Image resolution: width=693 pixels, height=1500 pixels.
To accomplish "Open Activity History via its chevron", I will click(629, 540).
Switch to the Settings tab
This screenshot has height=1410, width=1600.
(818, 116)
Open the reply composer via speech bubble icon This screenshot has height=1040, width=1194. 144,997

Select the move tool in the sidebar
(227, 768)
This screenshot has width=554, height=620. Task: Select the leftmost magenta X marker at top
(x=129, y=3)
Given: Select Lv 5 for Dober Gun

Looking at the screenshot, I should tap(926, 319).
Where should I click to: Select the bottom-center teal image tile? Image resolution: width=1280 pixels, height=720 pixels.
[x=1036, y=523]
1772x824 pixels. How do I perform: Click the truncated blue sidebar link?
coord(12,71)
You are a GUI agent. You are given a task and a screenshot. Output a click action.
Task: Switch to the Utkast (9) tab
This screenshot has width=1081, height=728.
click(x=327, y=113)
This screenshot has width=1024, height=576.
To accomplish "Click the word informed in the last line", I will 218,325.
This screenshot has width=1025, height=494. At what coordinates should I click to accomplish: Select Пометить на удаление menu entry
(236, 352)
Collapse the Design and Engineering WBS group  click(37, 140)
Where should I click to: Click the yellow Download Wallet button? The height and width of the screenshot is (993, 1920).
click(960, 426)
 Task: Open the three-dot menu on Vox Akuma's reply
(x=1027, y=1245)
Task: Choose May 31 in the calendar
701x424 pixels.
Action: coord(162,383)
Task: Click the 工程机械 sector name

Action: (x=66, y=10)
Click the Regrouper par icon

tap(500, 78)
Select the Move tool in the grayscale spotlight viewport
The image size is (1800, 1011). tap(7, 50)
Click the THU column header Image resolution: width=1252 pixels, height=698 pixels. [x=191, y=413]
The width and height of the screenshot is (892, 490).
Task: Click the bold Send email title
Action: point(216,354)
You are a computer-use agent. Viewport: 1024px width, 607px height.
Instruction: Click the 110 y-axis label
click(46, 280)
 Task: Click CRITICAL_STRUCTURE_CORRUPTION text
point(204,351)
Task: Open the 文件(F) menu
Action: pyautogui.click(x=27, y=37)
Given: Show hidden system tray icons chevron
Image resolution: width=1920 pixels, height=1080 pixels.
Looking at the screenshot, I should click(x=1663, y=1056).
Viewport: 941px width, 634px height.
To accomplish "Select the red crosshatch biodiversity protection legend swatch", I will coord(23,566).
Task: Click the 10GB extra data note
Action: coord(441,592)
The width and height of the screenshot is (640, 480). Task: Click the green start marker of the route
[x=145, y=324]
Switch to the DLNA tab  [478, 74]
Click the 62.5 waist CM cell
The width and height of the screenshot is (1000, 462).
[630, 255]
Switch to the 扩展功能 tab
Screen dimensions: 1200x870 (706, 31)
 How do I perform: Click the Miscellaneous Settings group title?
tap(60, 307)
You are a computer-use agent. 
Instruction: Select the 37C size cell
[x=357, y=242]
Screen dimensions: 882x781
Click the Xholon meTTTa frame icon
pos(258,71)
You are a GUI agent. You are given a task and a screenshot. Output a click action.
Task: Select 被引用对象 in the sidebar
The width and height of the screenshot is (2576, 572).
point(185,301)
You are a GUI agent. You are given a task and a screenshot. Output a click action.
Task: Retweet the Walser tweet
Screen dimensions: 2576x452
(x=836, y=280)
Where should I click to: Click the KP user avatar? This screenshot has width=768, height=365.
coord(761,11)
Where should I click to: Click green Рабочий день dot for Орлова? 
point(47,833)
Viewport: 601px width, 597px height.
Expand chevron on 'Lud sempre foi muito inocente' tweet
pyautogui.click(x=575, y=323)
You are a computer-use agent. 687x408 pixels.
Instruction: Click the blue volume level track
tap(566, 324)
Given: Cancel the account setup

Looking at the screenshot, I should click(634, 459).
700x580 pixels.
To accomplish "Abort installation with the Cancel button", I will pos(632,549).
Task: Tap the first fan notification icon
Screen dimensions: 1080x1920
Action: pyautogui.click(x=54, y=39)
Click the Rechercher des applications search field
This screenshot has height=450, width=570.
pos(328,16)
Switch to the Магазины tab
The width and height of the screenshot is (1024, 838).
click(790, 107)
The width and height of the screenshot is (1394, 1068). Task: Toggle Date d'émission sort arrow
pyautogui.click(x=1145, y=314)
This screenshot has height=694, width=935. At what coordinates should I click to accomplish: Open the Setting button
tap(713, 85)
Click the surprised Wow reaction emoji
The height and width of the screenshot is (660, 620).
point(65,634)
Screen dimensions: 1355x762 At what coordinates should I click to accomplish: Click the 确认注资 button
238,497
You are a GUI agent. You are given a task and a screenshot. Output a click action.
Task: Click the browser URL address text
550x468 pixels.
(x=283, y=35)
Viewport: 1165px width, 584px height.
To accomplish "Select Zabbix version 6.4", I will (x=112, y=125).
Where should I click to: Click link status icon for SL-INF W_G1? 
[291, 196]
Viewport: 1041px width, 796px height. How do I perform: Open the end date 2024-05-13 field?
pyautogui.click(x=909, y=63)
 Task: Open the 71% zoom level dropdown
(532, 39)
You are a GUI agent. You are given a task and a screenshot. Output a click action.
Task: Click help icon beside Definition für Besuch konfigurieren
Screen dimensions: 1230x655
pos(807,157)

:: What to do ::
Could you write out all of the entries precisely as they stand?

:: Response area ::
Image resolution: width=693 pixels, height=1500 pixels.
To accomplish "Open Activity History via its chevron", I will click(629, 540).
Switch to the Settings tab
This screenshot has height=1410, width=1600.
(818, 116)
Open the reply composer via speech bubble icon This screenshot has height=1040, width=1194. 144,997

Select the move tool in the sidebar
(227, 768)
This screenshot has width=554, height=620. Task: Select the leftmost magenta X marker at top
(x=129, y=3)
Given: Select Lv 5 for Dober Gun

Looking at the screenshot, I should tap(926, 319).
Where should I click to: Select the bottom-center teal image tile? Image resolution: width=1280 pixels, height=720 pixels.
[x=1036, y=523]
1772x824 pixels. How do I perform: Click the truncated blue sidebar link?
coord(12,71)
You are a GUI agent. You are given a task and a screenshot. Output a click action.
Task: Switch to the Utkast (9) tab
This screenshot has width=1081, height=728.
click(x=327, y=113)
This screenshot has width=1024, height=576.
To accomplish "Click the word informed in the last line", I will 218,325.
This screenshot has width=1025, height=494. At what coordinates should I click to accomplish: Select Пометить на удаление menu entry
(236, 352)
Collapse the Design and Engineering WBS group  click(37, 140)
Where should I click to: Click the yellow Download Wallet button? The height and width of the screenshot is (993, 1920).
click(960, 426)
 Task: Open the three-dot menu on Vox Akuma's reply
(x=1027, y=1245)
Task: Choose May 31 in the calendar
701x424 pixels.
Action: coord(162,383)
Task: Click the 工程机械 sector name

Action: (x=66, y=10)
Click the Regrouper par icon

tap(500, 78)
Select the Move tool in the grayscale spotlight viewport
The image size is (1800, 1011). tap(7, 50)
Click the THU column header Image resolution: width=1252 pixels, height=698 pixels. [x=191, y=413]
The width and height of the screenshot is (892, 490).
Task: Click the bold Send email title
Action: point(216,354)
You are a computer-use agent. Viewport: 1024px width, 607px height.
Instruction: Click the 110 y-axis label
click(46, 280)
 Task: Click CRITICAL_STRUCTURE_CORRUPTION text
point(204,351)
Task: Open the 文件(F) menu
Action: pyautogui.click(x=27, y=37)
Given: Show hidden system tray icons chevron
Image resolution: width=1920 pixels, height=1080 pixels.
Looking at the screenshot, I should click(x=1663, y=1056).
Viewport: 941px width, 634px height.
To accomplish "Select the red crosshatch biodiversity protection legend swatch", I will coord(23,566).
Task: Click the 10GB extra data note
Action: coord(441,592)
The width and height of the screenshot is (640, 480). Task: Click the green start marker of the route
[x=145, y=324]
Switch to the DLNA tab  [478, 74]
Click the 62.5 waist CM cell
The width and height of the screenshot is (1000, 462).
[630, 255]
Switch to the 扩展功能 tab
Screen dimensions: 1200x870 (706, 31)
 How do I perform: Click the Miscellaneous Settings group title?
tap(60, 307)
You are a computer-use agent. 
Instruction: Select the 37C size cell
[x=357, y=242]
Screen dimensions: 882x781
Click the Xholon meTTTa frame icon
pos(258,71)
You are a GUI agent. You are given a task and a screenshot. Output a click action.
Task: Select 被引用对象 in the sidebar
The width and height of the screenshot is (2576, 572).
point(185,301)
You are a GUI agent. You are given a task and a screenshot. Output a click action.
Task: Retweet the Walser tweet
Screen dimensions: 2576x452
(x=836, y=280)
Where should I click to: Click the KP user avatar? This screenshot has width=768, height=365.
coord(761,11)
Where should I click to: Click green Рабочий день dot for Орлова? 
point(47,833)
Viewport: 601px width, 597px height.
Expand chevron on 'Lud sempre foi muito inocente' tweet
pyautogui.click(x=575, y=323)
You are a computer-use agent. 687x408 pixels.
Instruction: Click the blue volume level track
tap(566, 324)
Given: Cancel the account setup

Looking at the screenshot, I should click(634, 459).
700x580 pixels.
To accomplish "Abort installation with the Cancel button", I will pos(632,549).
Task: Tap the first fan notification icon
Screen dimensions: 1080x1920
Action: pyautogui.click(x=54, y=39)
Click the Rechercher des applications search field
This screenshot has height=450, width=570.
pos(328,16)
Switch to the Магазины tab
The width and height of the screenshot is (1024, 838).
click(790, 107)
The width and height of the screenshot is (1394, 1068). Task: Toggle Date d'émission sort arrow
pyautogui.click(x=1145, y=314)
This screenshot has height=694, width=935. At what coordinates should I click to accomplish: Open the Setting button
tap(713, 85)
Click the surprised Wow reaction emoji
The height and width of the screenshot is (660, 620).
point(65,634)
Screen dimensions: 1355x762 At what coordinates should I click to accomplish: Click the 确认注资 button
238,497
You are a GUI agent. You are given a task and a screenshot. Output a click action.
Task: Click the browser URL address text
550x468 pixels.
(x=283, y=35)
Viewport: 1165px width, 584px height.
To accomplish "Select Zabbix version 6.4", I will (x=112, y=125).
Where should I click to: Click link status icon for SL-INF W_G1? 
[291, 196]
Viewport: 1041px width, 796px height. How do I perform: Open the end date 2024-05-13 field?
pyautogui.click(x=909, y=63)
 Task: Open the 71% zoom level dropdown
(532, 39)
You are a GUI agent. You are given a task and a screenshot. Output a click action.
Task: Click help icon beside Definition für Besuch konfigurieren
Screen dimensions: 1230x655
pos(807,157)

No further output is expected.